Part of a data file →
....
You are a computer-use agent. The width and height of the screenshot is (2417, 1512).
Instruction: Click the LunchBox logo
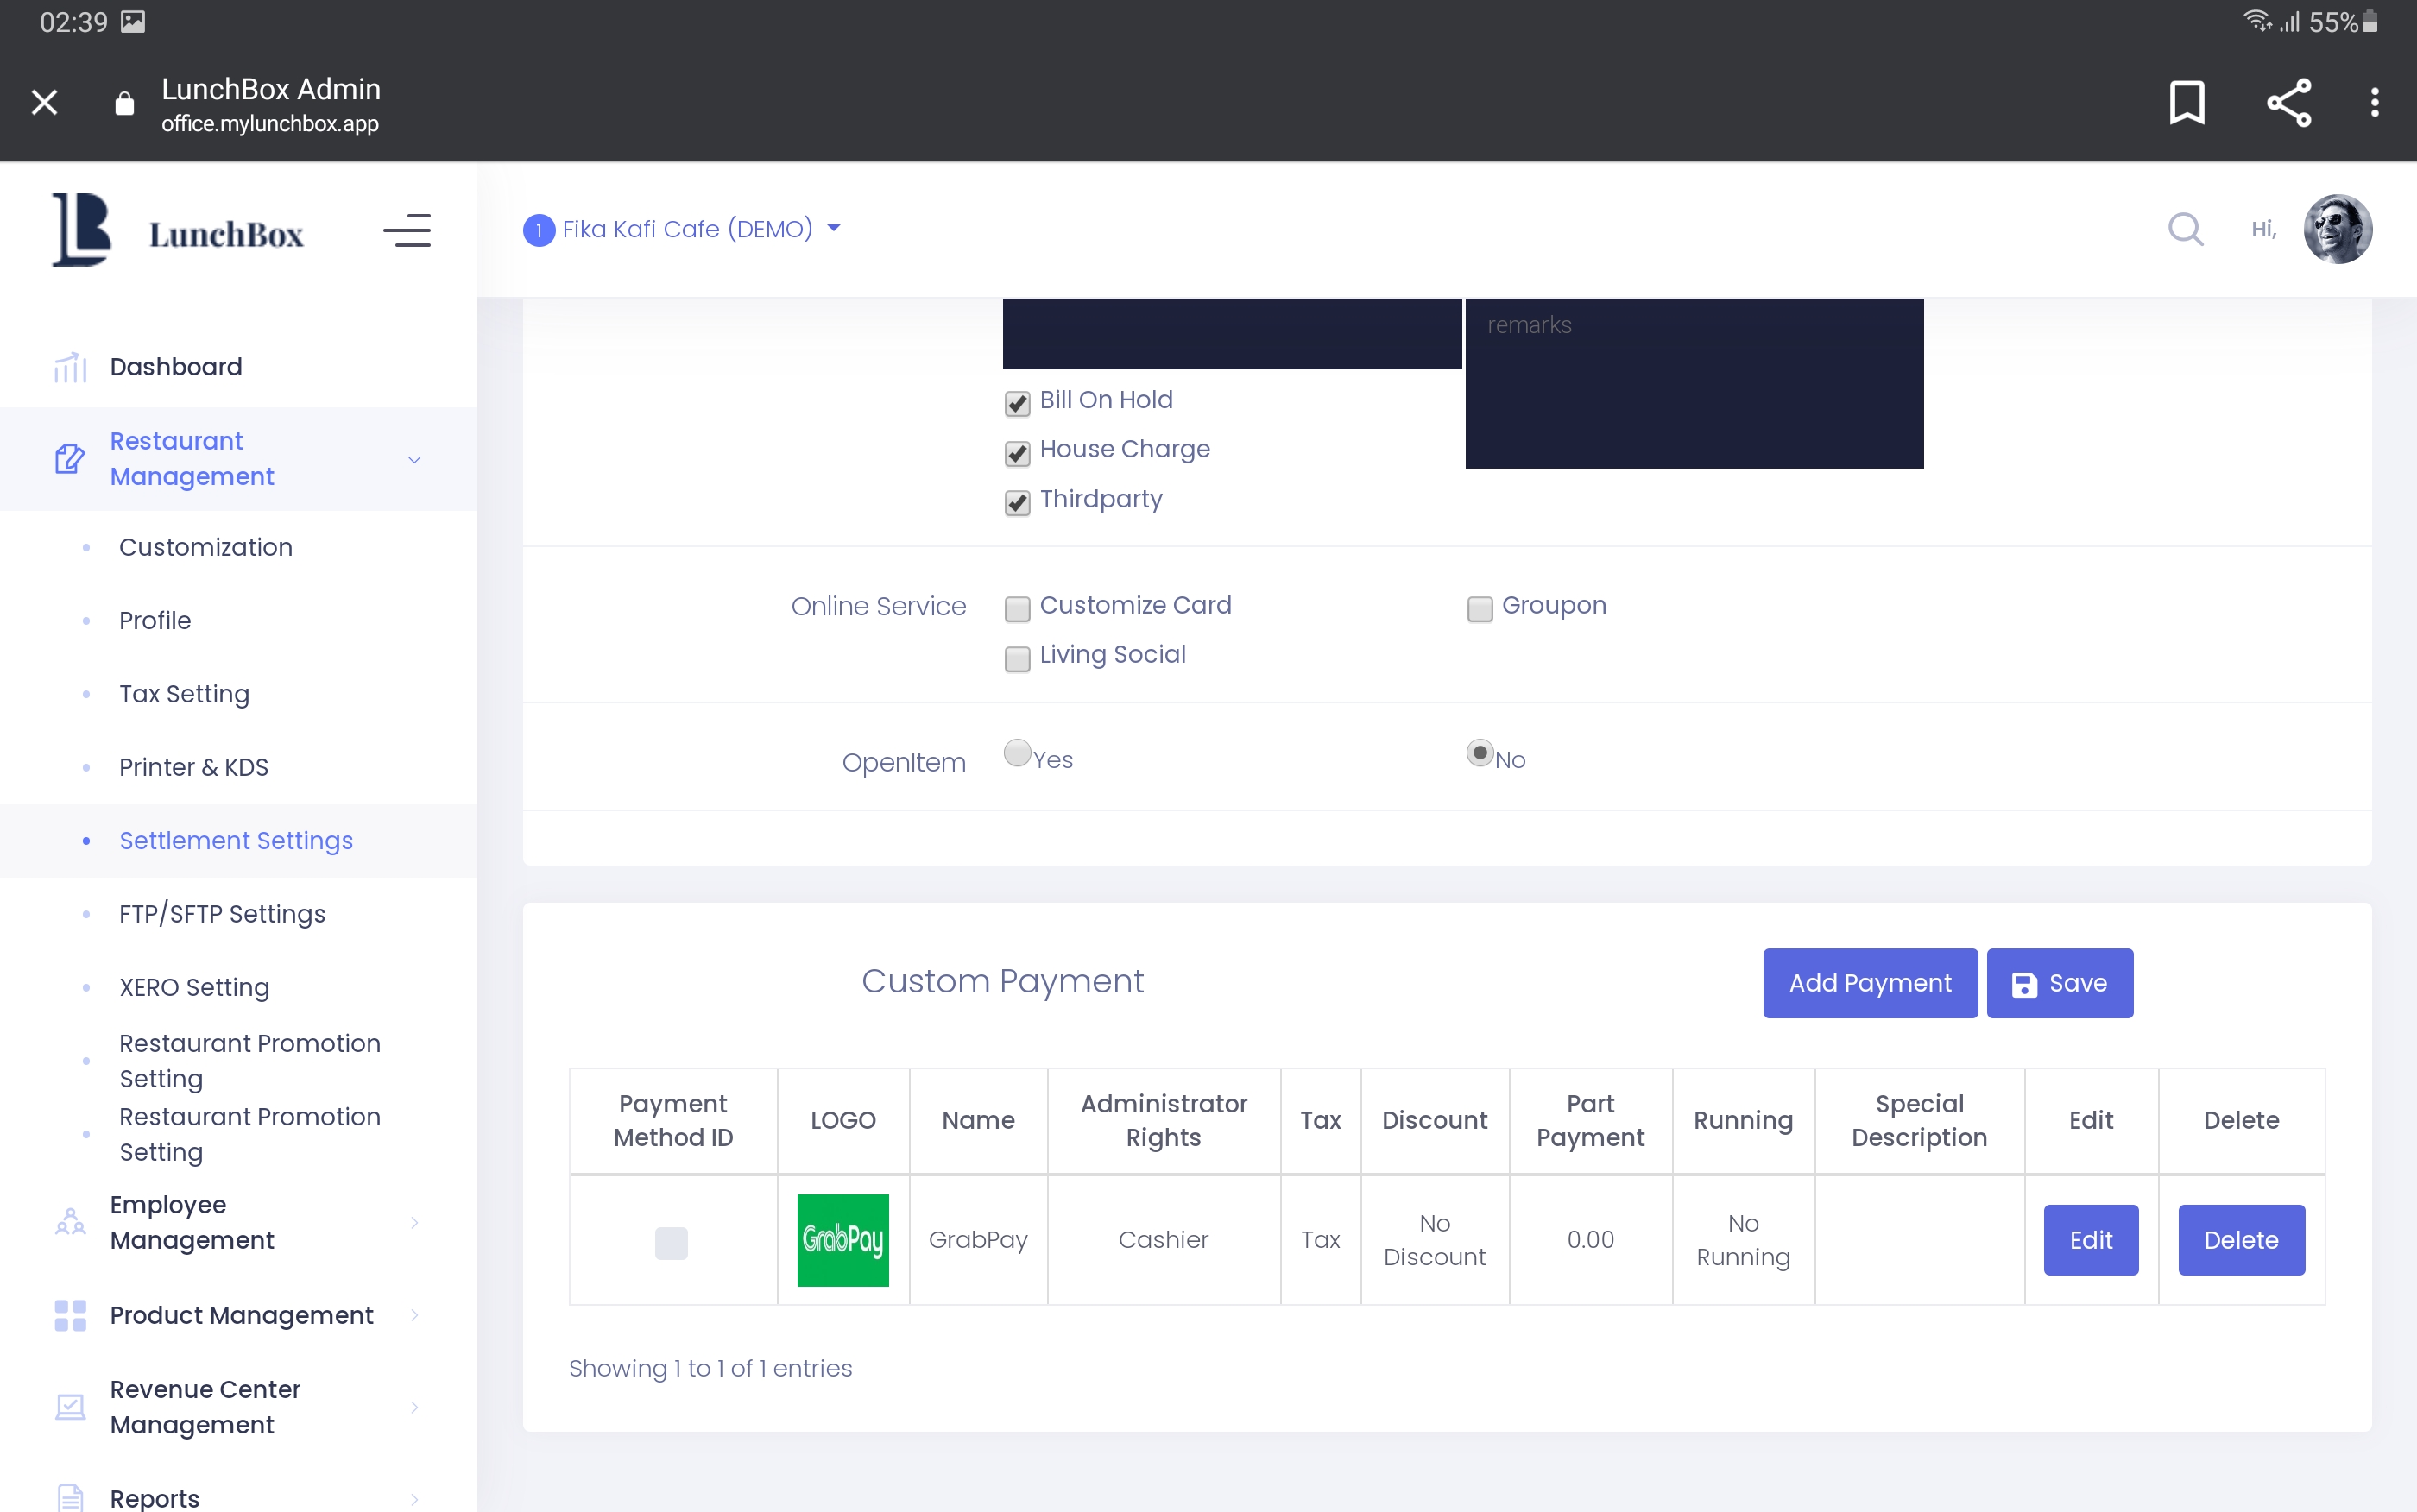pyautogui.click(x=178, y=231)
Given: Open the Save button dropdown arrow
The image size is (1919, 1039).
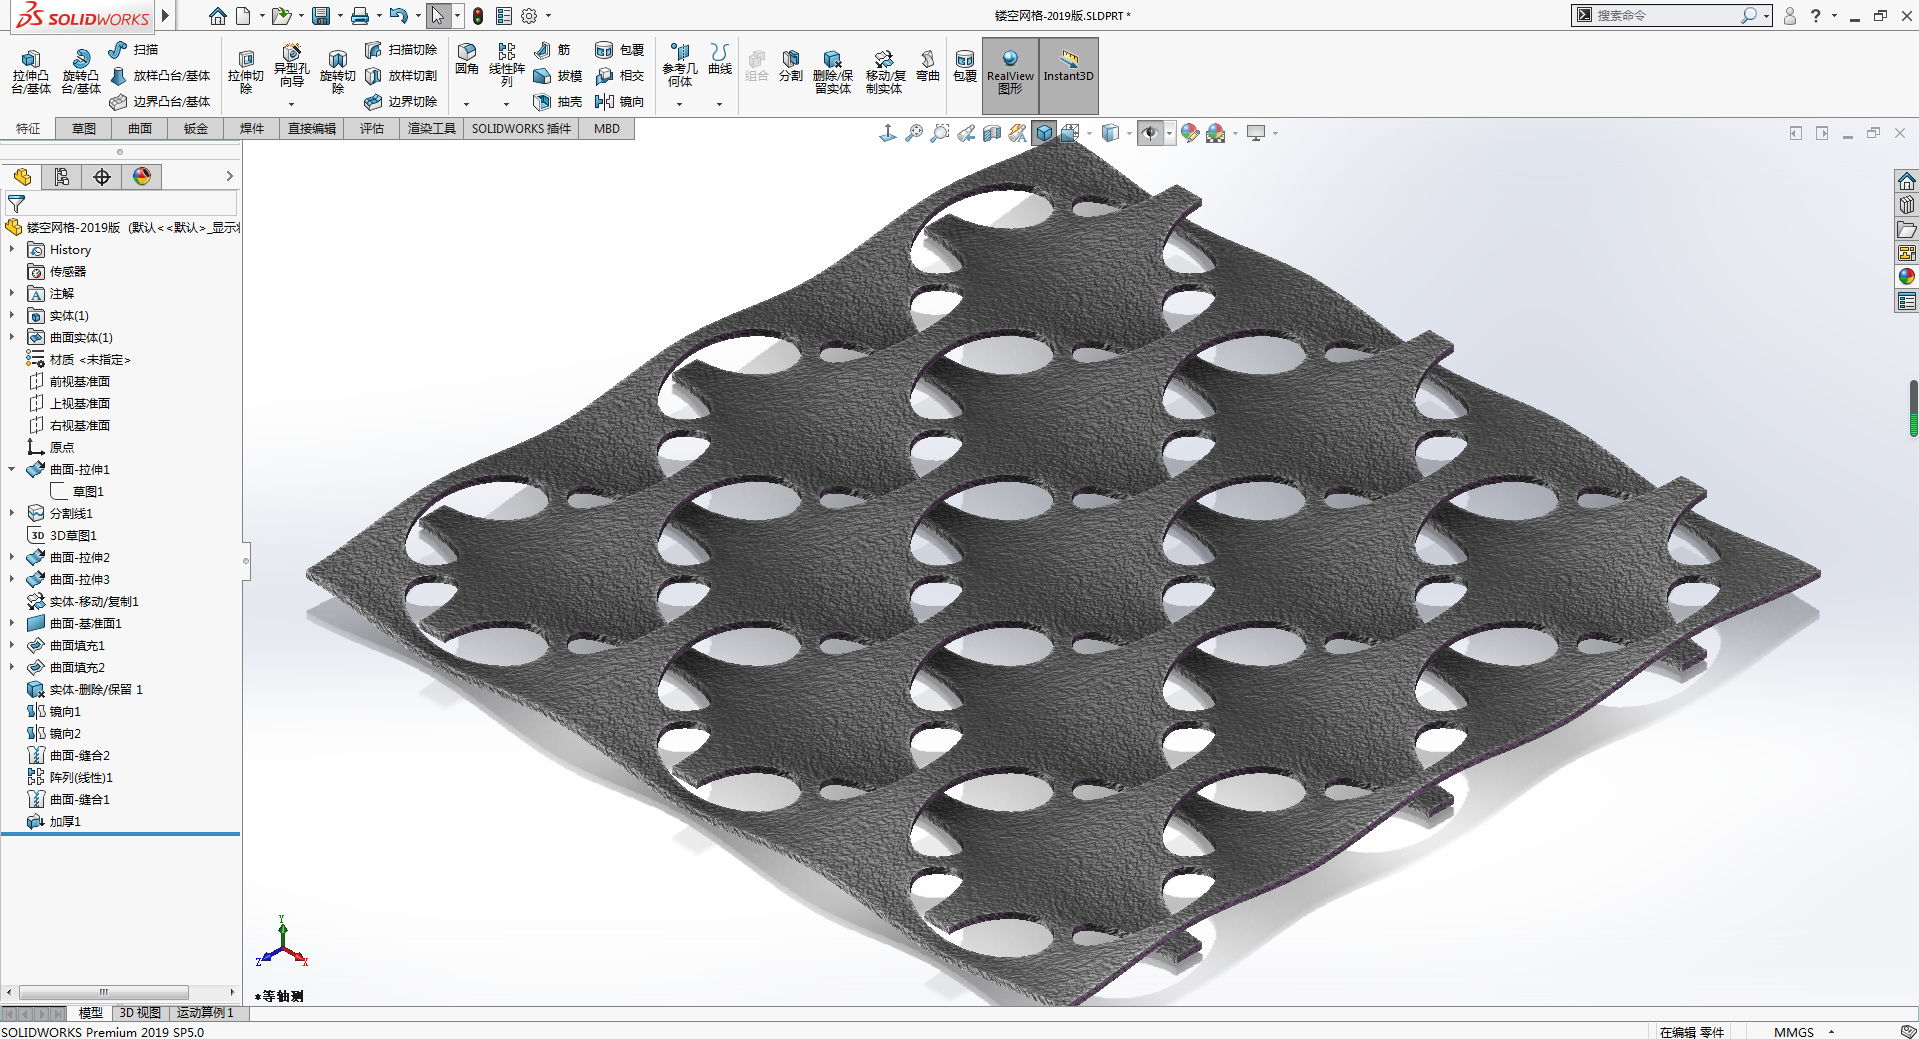Looking at the screenshot, I should 340,16.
....
What this task involves →
Lay out every line of the records above as a Markdown table with the columns "Row" and "Text": number each line in the first column, put the line itself in the second, and skip blank lines. Leave the pictures out.

Response below →
| Row | Text |
|---|---|
| 1 | You are a computer-use agent. The width and height of the screenshot is (2417, 1512). |
| 2 | Instruction: Click the LunchBox logo |
| 3 | pyautogui.click(x=178, y=231) |
| 4 | Given: Open the Save button dropdown arrow |
| 5 | The image size is (1919, 1039). |
| 6 | Looking at the screenshot, I should 340,16. |